Scaling Preview Environments with Osiris

Jenkins X v3 now integrates Osiris to help you scale your preview environments

One of Jenkins X’s core features is the preview environments: temporary environments created automatically for each Pull Requests, to deploy your application and its dependencies. You can then use this preview environment to run integration tests, or manually use/test your application.

This is all great until you have more and more applications, each with a few dependencies (postgresql, mongodb, …) and a few opened pull requests at any time. This means that you’ll get more and more pods running in your Kubernetes cluster, in addition to Jenkins X’s own components, your build pipelines, and of course your staging and production applications - unless you are using multi-cluster. The result is that you’ll need more nodes or bigger nodes. Which means more money.

But, these preview environments are in fact idle most of the time: they are only used for the integration tests, and sometimes when someone manually uses them. The rest of the time - including all night for example - they are just staying there, idle, and consuming resources. What if we could easily scale them down when they are idle, and automatically bring them up when we need them? So that a Pull Request staying opened for 2 weeks because someone went on vacation won’t consume resources in your cluster.

Osiris

Enter Osiris! Initially created by the Deislabs team, Osiris is a Kubernetes component that will automatically scale down your “idle” pods, and scale them up when a request comes in. Although the original project has been archived, the Dailymotion team has taken over the maintenance of a fork. And they have been using it with success in their Jenkins X dev cluster for more than 2 years: they regularly have around 50 preview environments active at any time, and… 0 pods from these environments running at night - or on weekends. Coupled with a cluster autoscaler, it means that their Kubernetes cluster use between 3 and more than 20 nodes depending on the workload. Being able to scale down to a minimum number of nodes is a great benefit when using cloud resources.
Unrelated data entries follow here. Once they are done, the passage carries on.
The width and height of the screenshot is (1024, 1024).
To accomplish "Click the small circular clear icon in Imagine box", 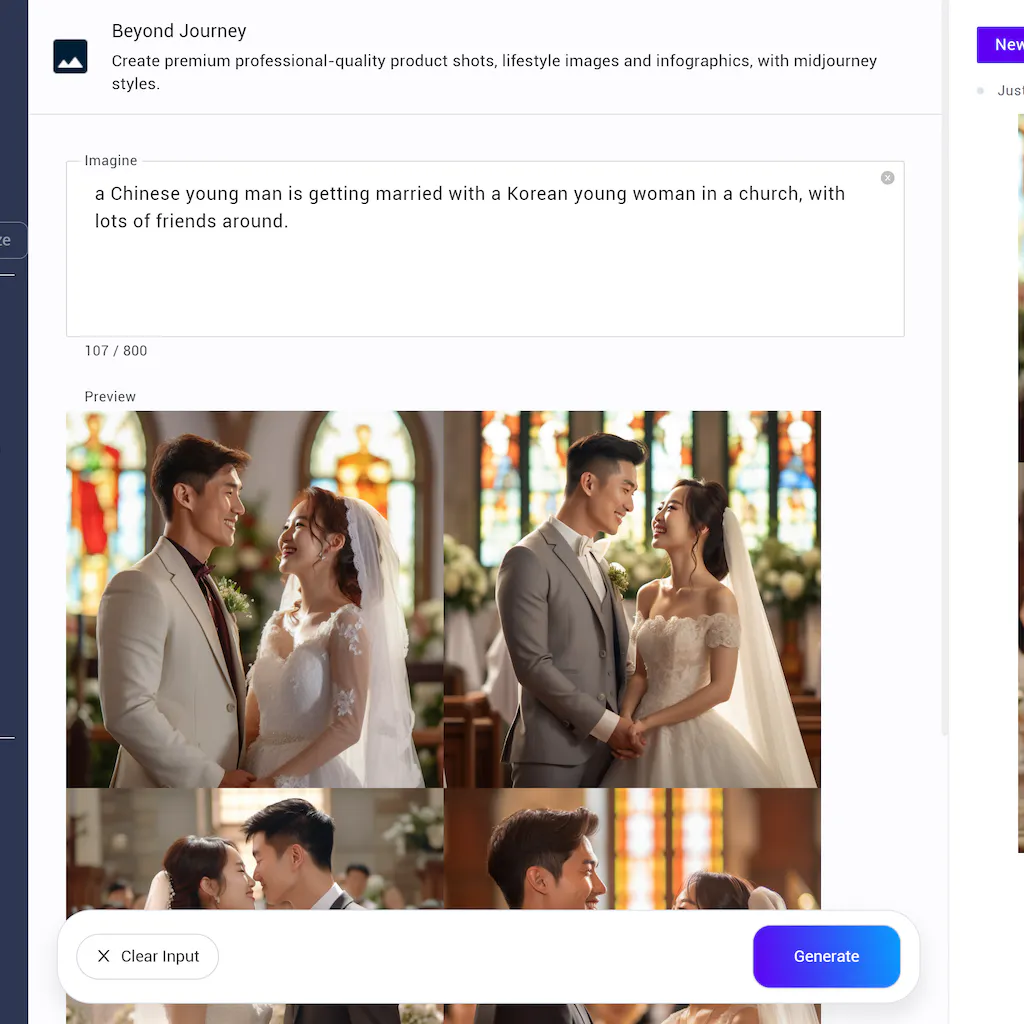I will [887, 178].
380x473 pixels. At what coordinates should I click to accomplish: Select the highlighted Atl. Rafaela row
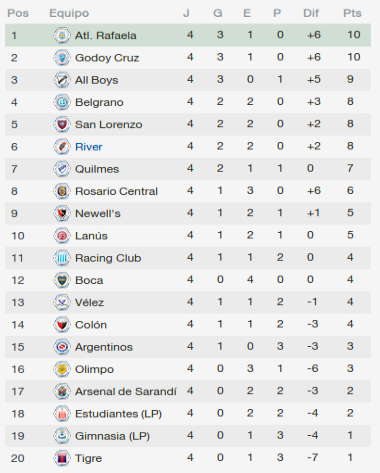click(x=188, y=35)
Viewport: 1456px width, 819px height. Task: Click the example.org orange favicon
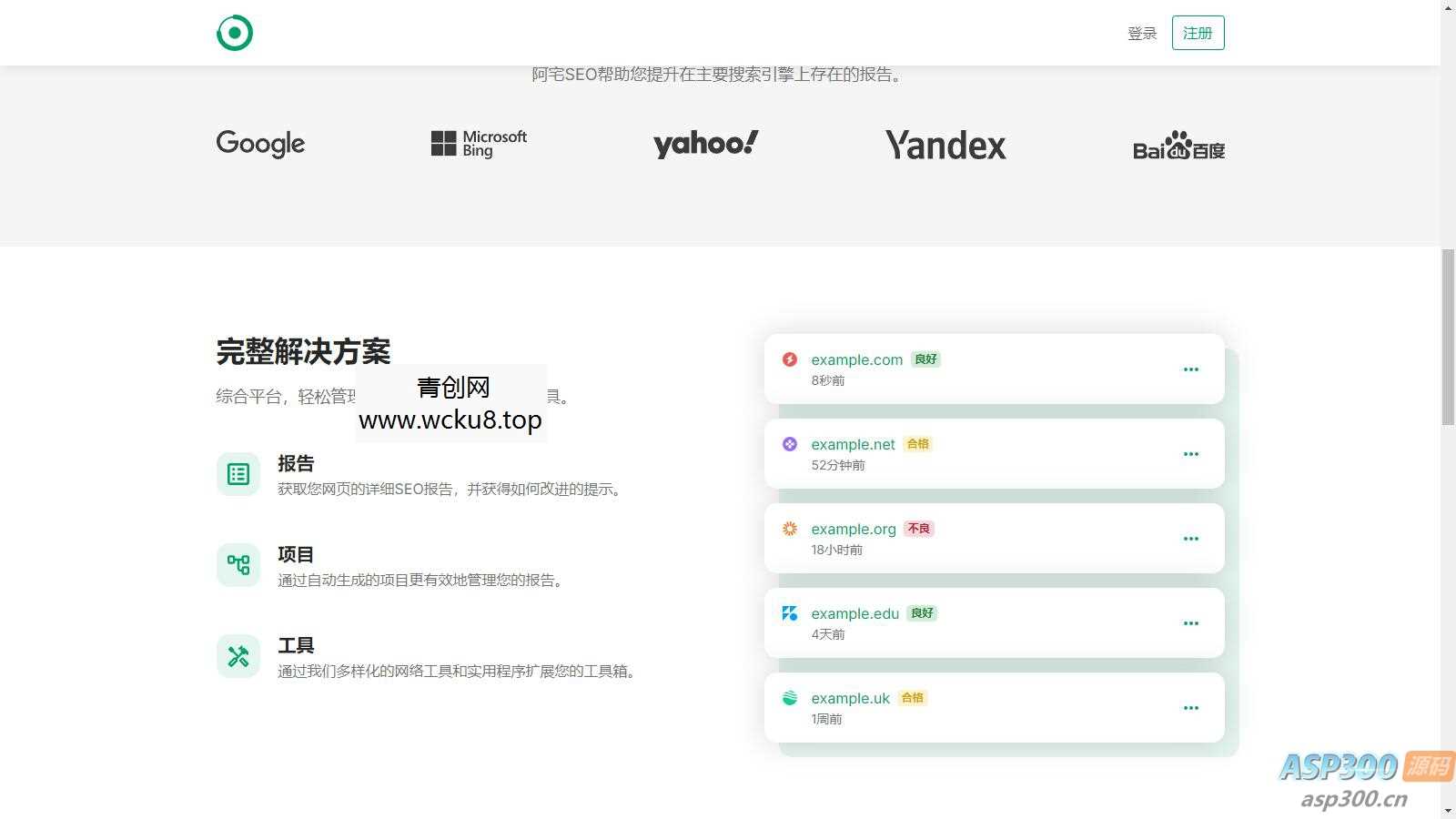click(791, 529)
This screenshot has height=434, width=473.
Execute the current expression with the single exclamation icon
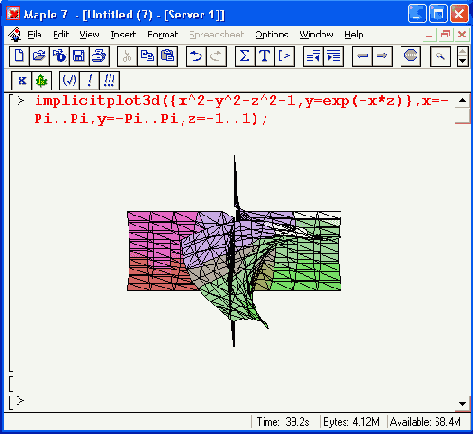pos(89,81)
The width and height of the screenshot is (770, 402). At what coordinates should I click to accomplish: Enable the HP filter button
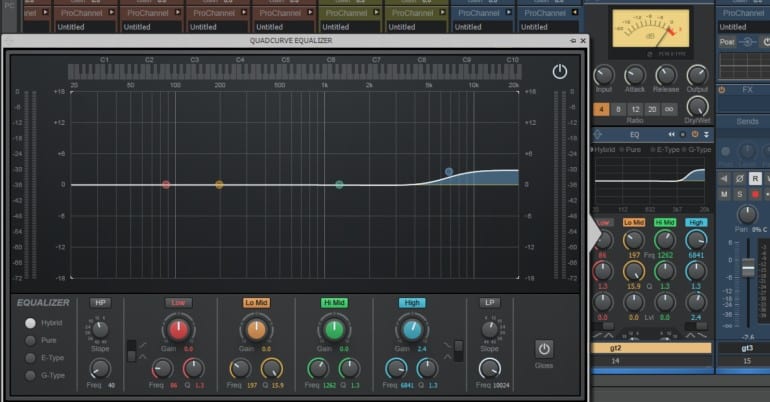pos(99,302)
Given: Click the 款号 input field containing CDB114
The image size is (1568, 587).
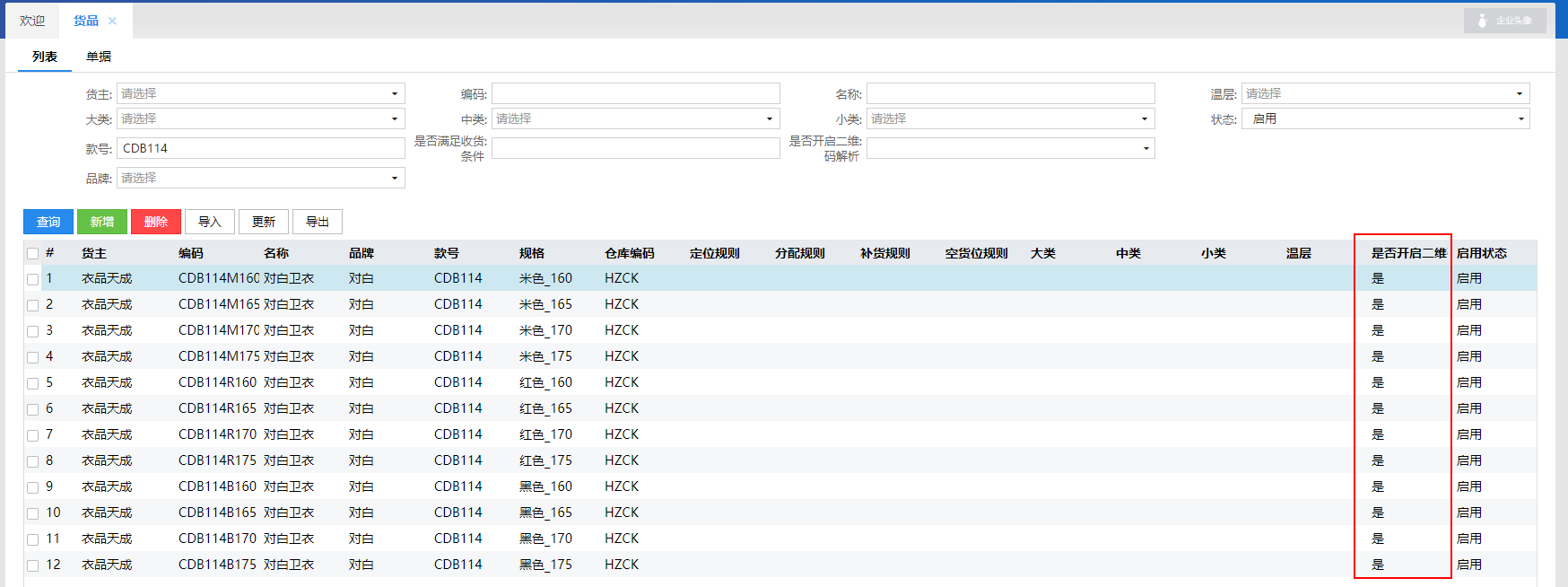Looking at the screenshot, I should click(260, 148).
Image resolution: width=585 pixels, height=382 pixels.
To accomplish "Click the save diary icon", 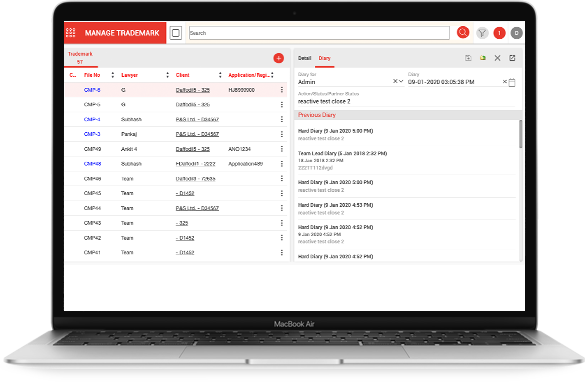I will coord(468,58).
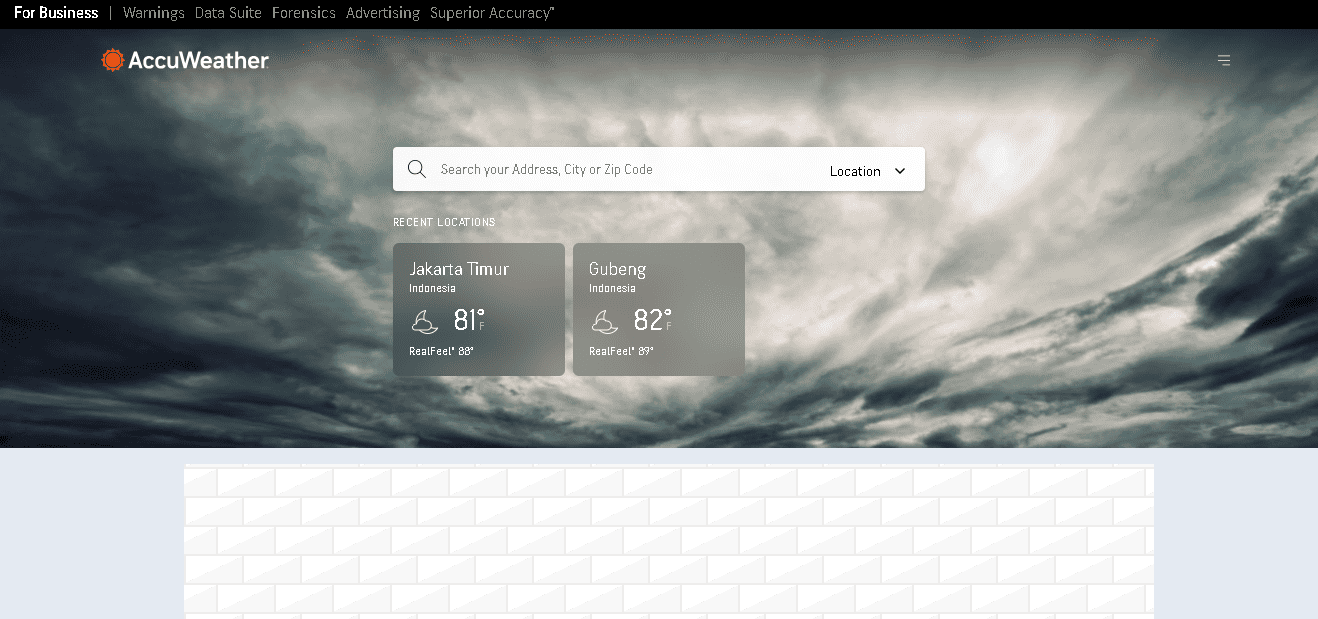Viewport: 1318px width, 619px height.
Task: Click the For Business link
Action: point(55,12)
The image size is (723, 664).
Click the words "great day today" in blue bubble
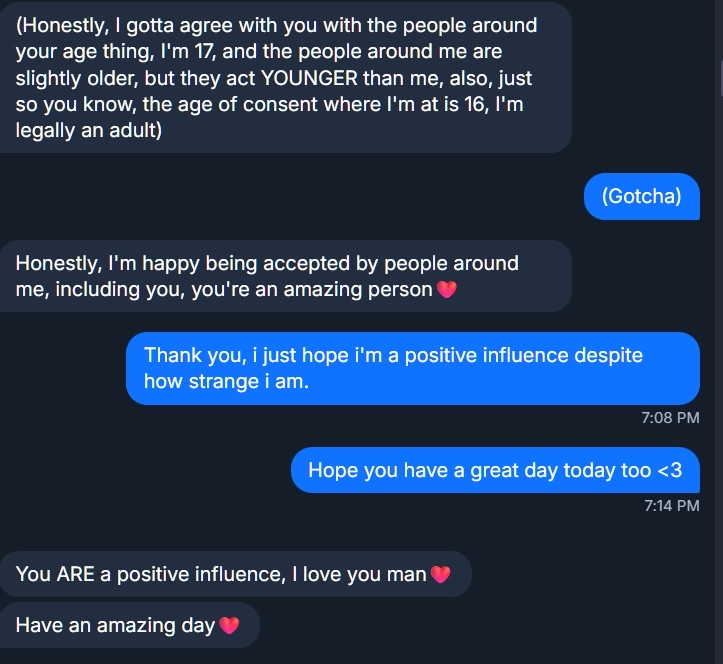528,470
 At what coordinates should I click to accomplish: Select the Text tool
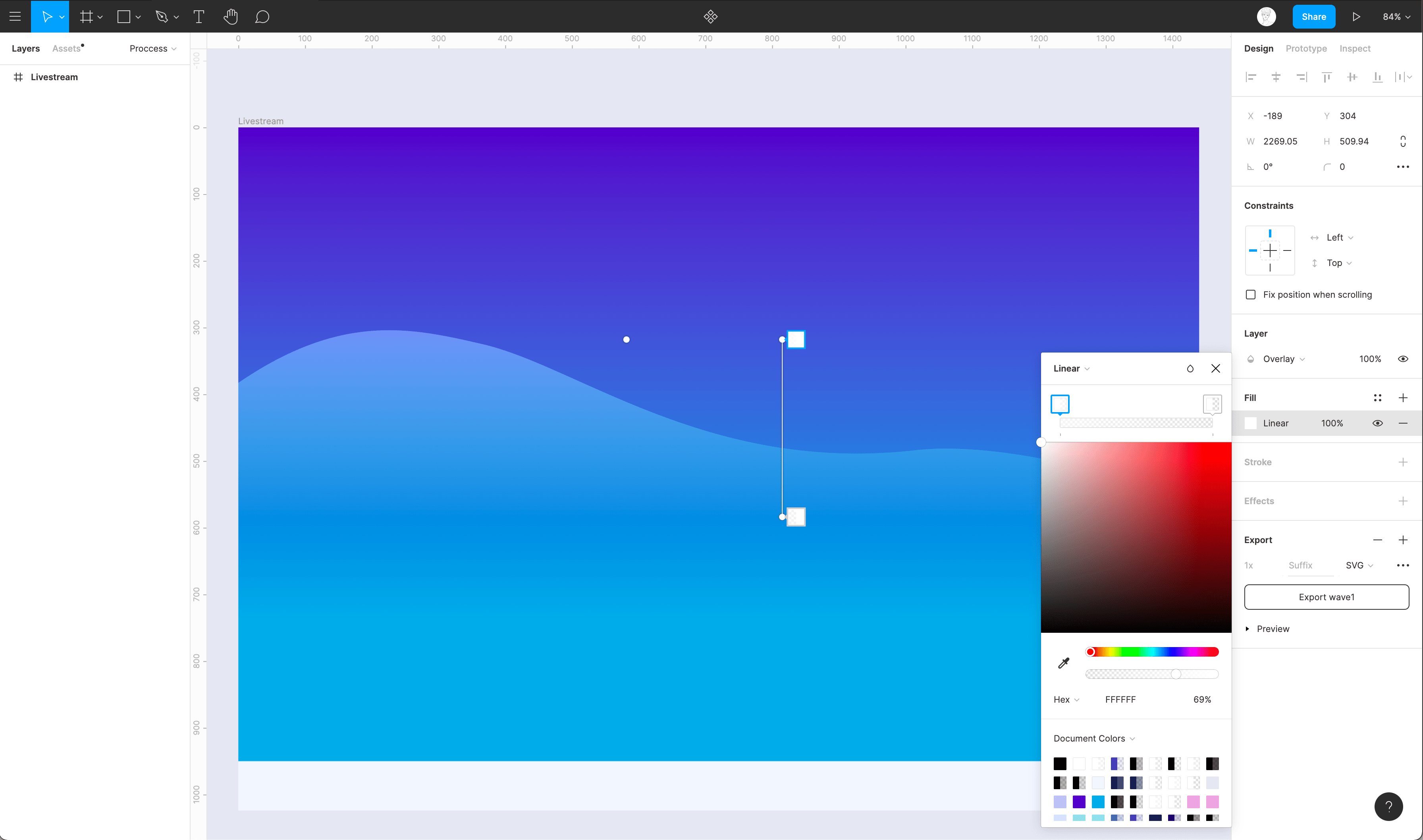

How can you benefit from it in your own Jenkins X cluster?

Note that if you store data, you’ll need to use persistent volumes (for postgresql, mongodb, …) so that you won’t lose your data after a scale down/up of your pods.

How does it work?

Osiris will automatically inject itself as a proxy in front of all the pods with the right annotation, so that it can see all requests for your pods. If it doesn’t see any request for a configurable amount of time - 10 minutes by default - it will scale down the deployment (or statefulset), and place itself behind the associated service. So that if a new request comes in, Osiris will be able to scale up the deployment (or statefulset), and then forward the request to the new pod.